All of us can predict the future.
No, we’re not psychic. But we can all learn. At its core, learning is predicting the future based on the past.
When something good or bad unexpectedly happens, you learn what events or cues predict that outcome. Your brain is full of predictive associations. For example, I predict that eating a Godiva truffle will lead to several moments of bliss. I predict that finishing one Godiva truffle will lead me to eat a second Godiva truffle. I predict that eating a second will lead to eating a third, and that eating the whole box will lead to a stomachache. These are things I have learned from experience and help me to predict the future.
Learning relies on noticing a discrepancy between what you expect and what you get. When something happens exactly as you predicted, you don’t need to learn anything new. You can just keep doing what you’ve been doing. But when something happens unexpectedly, that’s when you need to figure out why it happened so you can change your future behavior.
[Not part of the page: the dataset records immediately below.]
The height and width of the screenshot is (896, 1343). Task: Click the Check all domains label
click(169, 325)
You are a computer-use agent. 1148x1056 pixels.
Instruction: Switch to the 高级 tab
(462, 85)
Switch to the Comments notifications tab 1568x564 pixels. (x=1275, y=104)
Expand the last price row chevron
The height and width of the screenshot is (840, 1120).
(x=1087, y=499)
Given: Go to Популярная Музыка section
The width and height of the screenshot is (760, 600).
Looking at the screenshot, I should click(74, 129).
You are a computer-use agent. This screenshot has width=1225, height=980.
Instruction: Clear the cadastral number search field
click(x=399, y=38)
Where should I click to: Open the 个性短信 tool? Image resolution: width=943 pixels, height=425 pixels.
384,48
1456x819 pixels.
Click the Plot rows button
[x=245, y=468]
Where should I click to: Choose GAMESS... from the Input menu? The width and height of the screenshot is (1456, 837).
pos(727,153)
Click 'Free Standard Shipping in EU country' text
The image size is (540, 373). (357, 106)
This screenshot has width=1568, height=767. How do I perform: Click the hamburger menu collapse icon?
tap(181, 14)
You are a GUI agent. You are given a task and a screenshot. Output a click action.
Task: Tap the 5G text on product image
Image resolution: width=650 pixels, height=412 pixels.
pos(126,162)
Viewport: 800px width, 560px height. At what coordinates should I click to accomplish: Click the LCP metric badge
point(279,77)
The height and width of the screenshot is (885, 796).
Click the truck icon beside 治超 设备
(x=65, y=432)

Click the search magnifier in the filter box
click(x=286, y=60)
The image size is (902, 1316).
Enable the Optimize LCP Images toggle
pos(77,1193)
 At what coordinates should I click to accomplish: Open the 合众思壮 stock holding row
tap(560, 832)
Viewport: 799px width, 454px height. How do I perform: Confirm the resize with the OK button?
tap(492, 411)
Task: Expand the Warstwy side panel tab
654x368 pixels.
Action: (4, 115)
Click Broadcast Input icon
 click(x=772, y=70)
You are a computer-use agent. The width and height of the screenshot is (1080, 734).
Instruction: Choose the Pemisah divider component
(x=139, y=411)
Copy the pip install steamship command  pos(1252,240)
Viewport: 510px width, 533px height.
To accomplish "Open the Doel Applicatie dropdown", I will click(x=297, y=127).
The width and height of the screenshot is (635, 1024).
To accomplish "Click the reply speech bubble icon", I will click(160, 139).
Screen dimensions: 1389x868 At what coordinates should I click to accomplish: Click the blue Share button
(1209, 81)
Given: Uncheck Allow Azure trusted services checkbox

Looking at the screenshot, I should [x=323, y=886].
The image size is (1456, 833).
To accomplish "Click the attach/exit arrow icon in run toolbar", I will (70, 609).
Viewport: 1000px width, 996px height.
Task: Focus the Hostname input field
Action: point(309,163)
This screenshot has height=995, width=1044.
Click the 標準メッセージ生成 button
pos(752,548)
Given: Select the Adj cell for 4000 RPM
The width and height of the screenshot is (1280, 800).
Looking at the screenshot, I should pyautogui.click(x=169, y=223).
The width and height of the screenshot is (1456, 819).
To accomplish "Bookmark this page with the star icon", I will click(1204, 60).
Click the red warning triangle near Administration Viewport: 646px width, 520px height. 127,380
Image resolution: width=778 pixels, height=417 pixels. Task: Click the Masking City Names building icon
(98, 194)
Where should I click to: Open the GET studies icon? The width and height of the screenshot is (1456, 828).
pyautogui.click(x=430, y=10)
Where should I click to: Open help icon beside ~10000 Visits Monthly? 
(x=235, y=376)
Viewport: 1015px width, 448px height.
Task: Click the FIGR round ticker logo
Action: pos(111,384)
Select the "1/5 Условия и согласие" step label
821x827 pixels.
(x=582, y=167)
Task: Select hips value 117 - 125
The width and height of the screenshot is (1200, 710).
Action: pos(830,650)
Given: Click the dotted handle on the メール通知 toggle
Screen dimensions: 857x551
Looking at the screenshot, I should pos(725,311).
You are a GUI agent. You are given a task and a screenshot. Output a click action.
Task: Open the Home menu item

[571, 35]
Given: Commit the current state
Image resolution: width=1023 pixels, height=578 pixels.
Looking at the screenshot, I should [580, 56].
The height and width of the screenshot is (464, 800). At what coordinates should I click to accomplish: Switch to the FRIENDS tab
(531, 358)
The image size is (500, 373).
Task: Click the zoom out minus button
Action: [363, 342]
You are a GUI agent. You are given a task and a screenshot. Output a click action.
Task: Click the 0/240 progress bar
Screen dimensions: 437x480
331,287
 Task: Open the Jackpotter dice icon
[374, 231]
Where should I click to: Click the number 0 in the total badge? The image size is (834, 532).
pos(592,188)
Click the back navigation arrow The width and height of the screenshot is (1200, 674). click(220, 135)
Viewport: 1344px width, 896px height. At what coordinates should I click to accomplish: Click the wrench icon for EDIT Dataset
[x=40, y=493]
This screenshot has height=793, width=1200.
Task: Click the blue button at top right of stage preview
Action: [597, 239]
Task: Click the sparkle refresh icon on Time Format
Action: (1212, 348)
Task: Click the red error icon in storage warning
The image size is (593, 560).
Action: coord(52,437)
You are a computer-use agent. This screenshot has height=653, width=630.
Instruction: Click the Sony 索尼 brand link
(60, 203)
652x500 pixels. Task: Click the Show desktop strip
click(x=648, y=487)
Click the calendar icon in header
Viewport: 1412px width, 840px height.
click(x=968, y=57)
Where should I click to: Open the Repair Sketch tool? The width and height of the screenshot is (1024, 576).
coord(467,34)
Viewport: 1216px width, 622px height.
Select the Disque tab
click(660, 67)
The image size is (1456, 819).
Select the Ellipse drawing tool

How does your brain know when something unexpected happens? This is a more complicated problem that it might seem.
First, your brain needs to know what you’re expecting. For example, I expect that chocolate will taste good. That’s a no-brainer.
Second, your brain needs to know what’s actually happening. Like, whether I’m currently savoring the chocolatey flavor in my mouth or suffering from stomach pains.
Finally, your brain can compare these two things—your expectations vs. real life—to determine whether something unexpected has happened.
Neurons that like to be surprised
So how does your brain actually make this comparison? This is a question that neuroscientists have long pursued.
Studies performed in the 80s and 90s, culminating in a seminal Science paper in 1997,1 identified a cluster of neurons in the brain that seem to compare your expectations with real life: their activity reflects the difference between what you expect and what you get. These neurons release dopamine and reside in a brain region called the ventral tegmental area (VTA), which forms part of the reward system of your brain.
The VTA dopamine neurons fire a lot when you receive an unexpected reward, like getting a free doughnut with your morning coffee from the barista who thinks you’re cute. They’d fire even more if you got two free doughnuts. They don’t fire nearly as much when the reward is expected, like buying your usual morning doughnut for its normal price. And dopamine neuron firing is actually suppressed when you expect a reward and don’t get it, like getting to work and realizing that you accidentally left your doughnut on the subway.2
These dopamine neurons therefore seem poised to serve as a teaching signal: they tell your brain when something unexpectedly good (free doughnut!) or bad (MIA doughnut) has happened. That signal helps you learn to more accurately predict the future so you can do things to maximize your reward, like flirting with the barista or taking better care of your doughnut while in transit.
We’ve known about these VTA dopamine neurons for awhile now, but it wasn’t clear how their special properties arise. How do they compare the value of the actual vs. expected reward?
In a recent Nature paper from Nao Uchida’s lab at Harvard,3 researchers set out to determine how the VTA dopamine neurons make this comparison. First, they wanted to determine what kind of computation is actually occurring: the dopamine neurons could be performing subtraction (actual reward minus expected reward) or division (actual reward divided by expected reward).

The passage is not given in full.